As she stood there, a woman came up to her and started speaking to her. “Hello,” she said, and my acquaintance acknowledged her. “Which house do you live in?” the woman asked. My acquaintance explained that she didn’t live here. She was waiting for a friend to come home from work. “She lives here,” she said, pointing to the house.
The woman who had approached her chatted for a few moments about the activity on the street. Kids come out to play after school, she said. I live in that house, she said, pointing to her house, a few doors down.
When she left, my acquaintance realized that the woman who had spoken to her was a good neighbor. She was keeping an eye out for who was a “regular,” and who wasn’t. She was paying attention! She hadn’t been intrusive, but she’d been interested.

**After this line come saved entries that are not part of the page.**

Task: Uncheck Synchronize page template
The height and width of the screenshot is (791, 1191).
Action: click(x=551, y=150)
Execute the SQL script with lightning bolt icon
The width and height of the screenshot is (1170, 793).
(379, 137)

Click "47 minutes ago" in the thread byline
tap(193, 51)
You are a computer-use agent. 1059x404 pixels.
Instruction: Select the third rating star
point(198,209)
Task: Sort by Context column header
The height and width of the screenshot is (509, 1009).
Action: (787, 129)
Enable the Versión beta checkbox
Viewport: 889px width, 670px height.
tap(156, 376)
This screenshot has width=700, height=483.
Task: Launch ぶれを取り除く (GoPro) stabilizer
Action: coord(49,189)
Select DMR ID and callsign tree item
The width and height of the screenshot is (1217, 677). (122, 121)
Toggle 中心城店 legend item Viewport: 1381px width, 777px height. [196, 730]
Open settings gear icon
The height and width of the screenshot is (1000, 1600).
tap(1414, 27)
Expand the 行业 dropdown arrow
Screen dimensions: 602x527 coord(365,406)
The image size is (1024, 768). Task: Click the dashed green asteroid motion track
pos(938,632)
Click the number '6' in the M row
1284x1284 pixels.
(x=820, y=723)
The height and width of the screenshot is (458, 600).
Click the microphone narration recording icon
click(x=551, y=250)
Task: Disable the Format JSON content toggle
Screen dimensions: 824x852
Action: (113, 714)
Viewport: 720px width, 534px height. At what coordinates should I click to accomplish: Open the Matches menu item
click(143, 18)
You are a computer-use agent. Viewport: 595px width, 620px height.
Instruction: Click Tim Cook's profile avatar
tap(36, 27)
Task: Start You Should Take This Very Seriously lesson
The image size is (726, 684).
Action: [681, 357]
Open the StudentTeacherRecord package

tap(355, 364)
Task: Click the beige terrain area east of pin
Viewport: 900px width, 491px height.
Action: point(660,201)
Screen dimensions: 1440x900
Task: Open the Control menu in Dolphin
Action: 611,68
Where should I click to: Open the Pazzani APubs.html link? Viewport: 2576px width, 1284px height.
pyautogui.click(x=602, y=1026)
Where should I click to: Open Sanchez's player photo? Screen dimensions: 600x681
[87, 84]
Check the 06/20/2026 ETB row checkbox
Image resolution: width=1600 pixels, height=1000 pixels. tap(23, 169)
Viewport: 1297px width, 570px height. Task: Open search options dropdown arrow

Paying attention means being aware of who is a regular and who is a “stranger.” Paying attention means checking things out, gently but clearly. Paying attention means caring enough to keep the neighborhood safe by paying attention!
We all know our cities and neighborhoods need lots of things they don’t have now. We all know people are hungry, lots of people don’t have work and lots of homes have problems that aren’t visible to the rest of us. We all know there are no easy answers.
If these problems – and all the others – are going to change, however, we’ve got to start. The key word is: “we.” You and me.